#### [DATASET]
== Segment start ==
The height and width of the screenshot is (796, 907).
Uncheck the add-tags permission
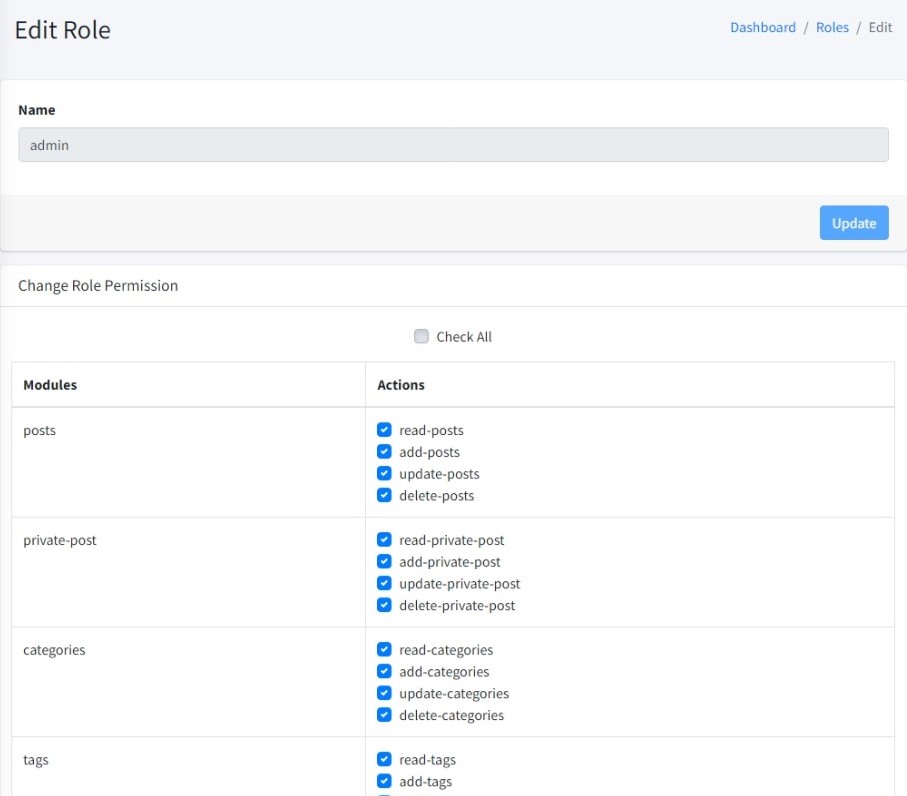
== Segment end ==
== Segment start ==
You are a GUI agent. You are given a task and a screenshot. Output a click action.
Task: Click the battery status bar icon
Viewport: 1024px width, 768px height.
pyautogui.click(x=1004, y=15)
== Segment end ==
#### [INSTRUCTIONS TO FOLLOW]
Find the string "screenshot" in the records, then copy each line where it occurs.

#### [WRITTEN SOLUTION]
The height and width of the screenshot is (796, 907).
You are a GUI agent. You are given a task and a screenshot. Output a click action.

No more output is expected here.